Confidential smart contract execution on Oasis is assured by three mechanisms:

  • the contract is executed in a trusted execution environment,
  • the contract's storage on the blockchain is encrypted,
  • the client's transactions and queries are end-to-end encrypted.

The first mechanism is implemented as part of the ParaTime attestation process on the consensus layer and is opaque to the dApp developer.

The other two mechanisms are available to dApp developers. The remainder of this chapter will show you how to use an encrypted contract storage and perform contract operations with end-to-end encryption on Cipher.

Confidential cell

In the hello world example we used PublicCell<T> to access the key-value store of that contract instance. In this case the value was stored unencrypted on the blockchain associated with the hash of the key we provided to the constructor (e.g., the counter in PublicCell::new(b"counter")).

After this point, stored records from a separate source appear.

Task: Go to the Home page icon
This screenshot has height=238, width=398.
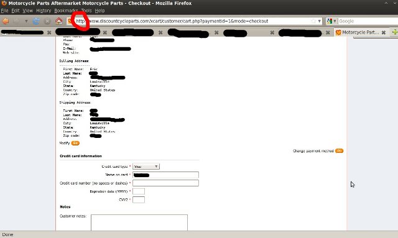Action: pos(58,21)
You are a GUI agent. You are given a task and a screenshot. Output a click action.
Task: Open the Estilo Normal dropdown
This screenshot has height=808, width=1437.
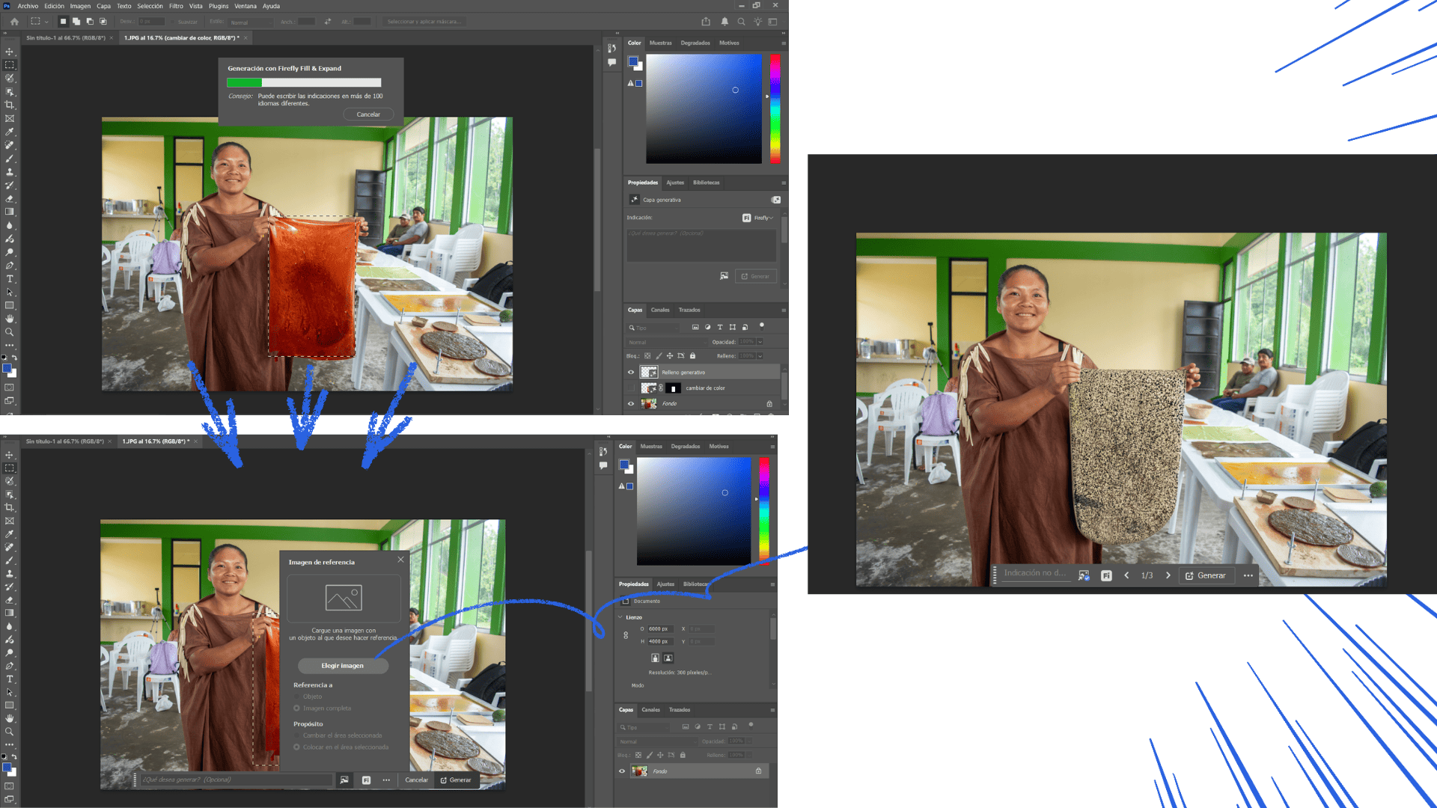pos(251,22)
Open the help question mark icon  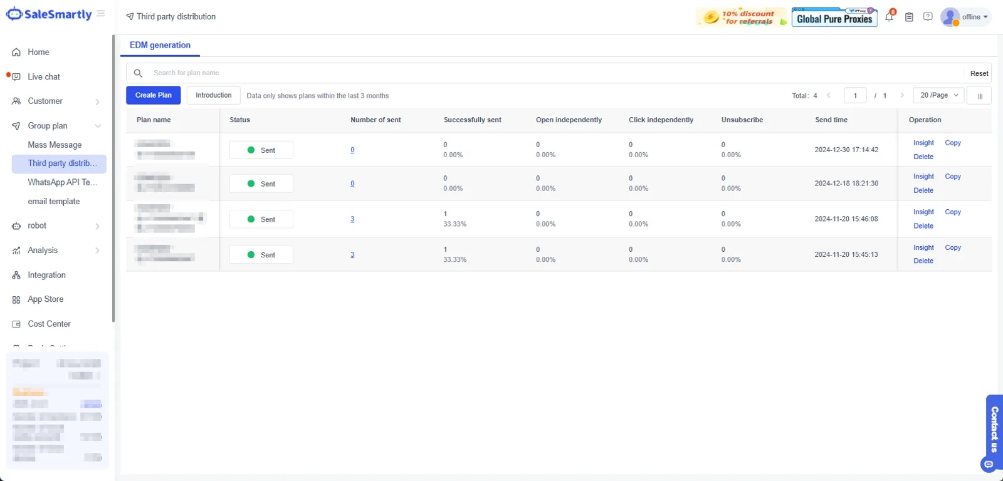928,17
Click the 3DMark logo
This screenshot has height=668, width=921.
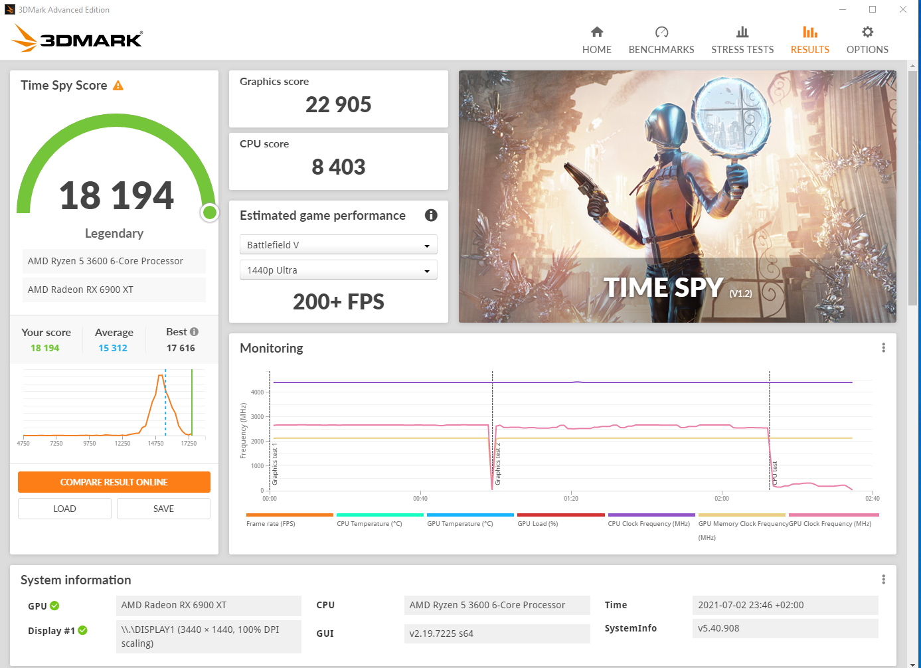[76, 38]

Cipher supports another primitive ConfidentialCell<T> which enables you to store and load data confidentially assured by hardware-level encryption. In addition, the value is encrypted along with a nonce so that it appears different each time to the blockchain observer, even if the decrypted value remains equal. Namely, the nonce is generated from:

  • the round number,
  • the number of the sub-call during current smart contract execution,
  • the number of confidential storage accesses from smart contracts in the current block.
danger

The location of the confidential cell inside the contract state is still based on the initialization key passed to the constructor. Consequently, if you declare a number of confidential cells and write to the same one on each call, the blockchain observers will notice that the same cell is being changed every time.

To call the confidential cell getter and setter, you will need to provide the instance of the confidential store. The store is obtained by calling confidential_store() on the contract's context object. If, for example, the node operator will try to execute your code in a non-confidential environment, they would not obtain the keys required to perform decryption so the operation would fail.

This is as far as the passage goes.